Trump ameaça destruir pontes e usinas de energia do Irã
Os ataques serão realizados sempre que o Irã "disparar contra um navio no Estreito de Ormuz"
O presidente dos Estados Unidos, Donald Trump, ameaçou nesta quarta-feira, 22, destruir “uma ponte ou usina de energia” do Irã sempre que o país “disparar contra um navio no Estreito de Ormuz”.
“Daqui em diante, sempre que a República Islâmica do Irã disparar contra um navio no Estreito de Ormuz — seja com míssil, foguete, drone ou qualquer outro dispositivo ou arma —, os Estados Unidos bombardearão e destruirão UMA PONTE OU USINA DE ENERGIA, incluindo aquelas localizadas nas proximidades ou dentro da capital, Teerã”, escreveu o presidente americano na rede Truth Social.
A ameaça foi realizada após a décima primeira noite consecutiva de ataques americanos contra o Irã.
Crime de guerra?
A legalidade do ataque a pontes e usinas de energia depende de que elas sejam consideradas objetivos militares, assim como da observância dos princípios de distinção, proporcionalidade e precaução.
O artigo 52 do Protocolo Adicional I às Convenções de Genebra estabelece que bens civis não podem ser alvo de ataque.
Segundo o documento, um objetivo militar é um bem que, por sua natureza, localização, finalidade ou utilização, contribui efetivamente para a ação militar e cuja destruição oferece uma vantagem militar definida.
Já o artigo 8 do Estatuto de Roma do Tribunal Penal Internacional considera crime de guerra, entre outras condutas, lançar ataques intencionalmente contra bens civis; lançar ataques sabendo que causarão danos incidentais excessivos à população civil em relação à vantagem militar concreta e direta esperada; e atacar edifícios protegidos, como hospitais e instalações humanitárias.
O custo da guerra contra o Irã
O secretário de Defesa dos EUA, Pete Hegseth, disse na terça-feira, 21, ao Congresso que a guerra contra o Irã custou pelo menos 37,5 bilhões de dólares ao país até o momento.
Em junho, Trump pediu ao Congresso 90 bilhões de dólares em financiamento adicional, a maior parte relacionada ao conflito com o Irã.

• _Conteúdo dos dados_
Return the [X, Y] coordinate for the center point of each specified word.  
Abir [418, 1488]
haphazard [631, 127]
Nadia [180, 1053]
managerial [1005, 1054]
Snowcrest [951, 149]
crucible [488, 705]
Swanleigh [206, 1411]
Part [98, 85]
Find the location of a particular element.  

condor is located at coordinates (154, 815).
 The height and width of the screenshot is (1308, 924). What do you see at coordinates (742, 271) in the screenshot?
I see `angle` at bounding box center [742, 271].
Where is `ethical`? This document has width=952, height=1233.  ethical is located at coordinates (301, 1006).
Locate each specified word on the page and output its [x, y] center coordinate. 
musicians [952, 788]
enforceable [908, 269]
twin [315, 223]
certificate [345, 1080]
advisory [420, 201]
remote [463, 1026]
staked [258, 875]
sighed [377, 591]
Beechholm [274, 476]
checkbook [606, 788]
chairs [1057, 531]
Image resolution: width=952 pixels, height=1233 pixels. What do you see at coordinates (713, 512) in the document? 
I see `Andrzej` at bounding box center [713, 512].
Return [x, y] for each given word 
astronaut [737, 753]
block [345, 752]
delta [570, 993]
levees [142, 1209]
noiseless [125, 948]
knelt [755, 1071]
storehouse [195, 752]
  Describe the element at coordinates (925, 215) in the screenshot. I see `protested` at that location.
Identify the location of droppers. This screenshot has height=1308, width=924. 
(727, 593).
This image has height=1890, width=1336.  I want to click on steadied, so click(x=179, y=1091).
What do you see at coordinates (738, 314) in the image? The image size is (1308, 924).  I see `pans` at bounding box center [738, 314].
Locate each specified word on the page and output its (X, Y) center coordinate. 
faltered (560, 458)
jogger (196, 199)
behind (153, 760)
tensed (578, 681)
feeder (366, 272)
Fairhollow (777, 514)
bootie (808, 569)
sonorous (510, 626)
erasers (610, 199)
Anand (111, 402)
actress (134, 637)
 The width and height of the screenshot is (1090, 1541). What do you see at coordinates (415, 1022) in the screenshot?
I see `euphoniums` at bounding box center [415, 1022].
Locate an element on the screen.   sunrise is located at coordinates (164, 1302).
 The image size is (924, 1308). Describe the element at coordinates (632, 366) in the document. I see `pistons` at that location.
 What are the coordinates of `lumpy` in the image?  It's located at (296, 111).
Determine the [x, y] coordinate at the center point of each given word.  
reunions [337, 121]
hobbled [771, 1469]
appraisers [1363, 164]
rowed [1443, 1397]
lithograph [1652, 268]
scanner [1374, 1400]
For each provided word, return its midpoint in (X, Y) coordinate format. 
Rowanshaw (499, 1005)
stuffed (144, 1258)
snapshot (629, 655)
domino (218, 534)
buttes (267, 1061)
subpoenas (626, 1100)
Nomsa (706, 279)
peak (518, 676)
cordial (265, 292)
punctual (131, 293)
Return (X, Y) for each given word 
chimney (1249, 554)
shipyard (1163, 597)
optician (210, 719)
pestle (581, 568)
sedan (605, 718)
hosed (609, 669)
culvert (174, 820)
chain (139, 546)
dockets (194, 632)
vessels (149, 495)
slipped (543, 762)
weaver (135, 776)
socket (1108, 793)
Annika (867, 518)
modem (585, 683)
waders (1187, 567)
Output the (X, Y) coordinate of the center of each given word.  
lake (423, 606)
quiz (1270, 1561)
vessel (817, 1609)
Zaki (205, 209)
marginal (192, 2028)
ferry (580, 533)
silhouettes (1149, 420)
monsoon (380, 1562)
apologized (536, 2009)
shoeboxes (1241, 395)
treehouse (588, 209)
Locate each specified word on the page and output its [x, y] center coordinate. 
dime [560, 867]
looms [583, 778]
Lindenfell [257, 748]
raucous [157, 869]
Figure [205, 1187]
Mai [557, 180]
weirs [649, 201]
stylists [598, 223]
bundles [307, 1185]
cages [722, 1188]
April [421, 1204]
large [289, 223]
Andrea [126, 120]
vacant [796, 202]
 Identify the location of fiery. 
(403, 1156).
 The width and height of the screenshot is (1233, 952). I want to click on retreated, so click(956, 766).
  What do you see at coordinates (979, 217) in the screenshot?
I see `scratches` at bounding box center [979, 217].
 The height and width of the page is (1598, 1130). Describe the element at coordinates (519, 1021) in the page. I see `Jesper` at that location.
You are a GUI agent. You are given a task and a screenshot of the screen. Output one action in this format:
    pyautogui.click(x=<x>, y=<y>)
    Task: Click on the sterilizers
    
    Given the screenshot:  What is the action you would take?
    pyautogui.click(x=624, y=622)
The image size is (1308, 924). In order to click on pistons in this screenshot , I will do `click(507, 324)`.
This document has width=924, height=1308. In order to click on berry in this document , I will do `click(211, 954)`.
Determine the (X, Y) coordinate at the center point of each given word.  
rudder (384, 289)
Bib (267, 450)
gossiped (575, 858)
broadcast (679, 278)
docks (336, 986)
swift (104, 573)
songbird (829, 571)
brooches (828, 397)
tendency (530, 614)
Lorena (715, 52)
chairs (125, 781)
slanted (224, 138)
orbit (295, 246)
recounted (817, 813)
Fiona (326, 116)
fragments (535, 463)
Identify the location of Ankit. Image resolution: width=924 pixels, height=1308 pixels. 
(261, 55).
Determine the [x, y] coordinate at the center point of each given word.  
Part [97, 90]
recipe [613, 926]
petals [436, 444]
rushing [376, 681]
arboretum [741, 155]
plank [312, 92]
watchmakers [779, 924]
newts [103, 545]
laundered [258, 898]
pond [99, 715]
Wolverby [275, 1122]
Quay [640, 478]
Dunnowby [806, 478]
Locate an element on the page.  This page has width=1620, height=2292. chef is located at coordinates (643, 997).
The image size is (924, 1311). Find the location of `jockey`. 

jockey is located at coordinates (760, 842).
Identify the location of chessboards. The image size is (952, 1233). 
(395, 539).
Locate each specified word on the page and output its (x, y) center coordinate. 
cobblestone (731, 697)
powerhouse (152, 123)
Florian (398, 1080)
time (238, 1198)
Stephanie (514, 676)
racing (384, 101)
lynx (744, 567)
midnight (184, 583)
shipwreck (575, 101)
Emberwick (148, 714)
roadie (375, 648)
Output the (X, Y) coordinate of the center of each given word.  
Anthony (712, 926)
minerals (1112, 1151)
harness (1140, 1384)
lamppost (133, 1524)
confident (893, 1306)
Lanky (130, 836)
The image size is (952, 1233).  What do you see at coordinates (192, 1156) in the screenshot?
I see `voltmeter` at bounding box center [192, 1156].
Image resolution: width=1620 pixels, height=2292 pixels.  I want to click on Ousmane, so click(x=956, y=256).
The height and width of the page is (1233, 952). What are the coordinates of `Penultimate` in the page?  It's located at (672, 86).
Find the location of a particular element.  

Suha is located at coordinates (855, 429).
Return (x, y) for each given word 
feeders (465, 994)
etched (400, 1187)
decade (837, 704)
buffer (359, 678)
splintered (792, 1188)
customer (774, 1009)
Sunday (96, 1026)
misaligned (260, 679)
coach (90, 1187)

• _Enunciado A_
Segundo o trecho fornecido, quanto a guerra contra o Irã custou aos Estados Unidos até o momento, de acordo com Pete Hegseth?
• _Enunciado B_
Copie do trecho fornecido, sem nenhuma alteração, a parte que começa em "Segundo o documento, um" e termina em "vantagem militar definida.".

• _Resposta final A_
Pelo menos 37,5 bilhões de dólares.

• _Resposta final B_
Segundo o documento, um objetivo militar é um bem que, por sua natureza, localização, finalidade ou utilização, contribui efetivamente para a ação militar e cuja destruição oferece uma vantagem militar definida.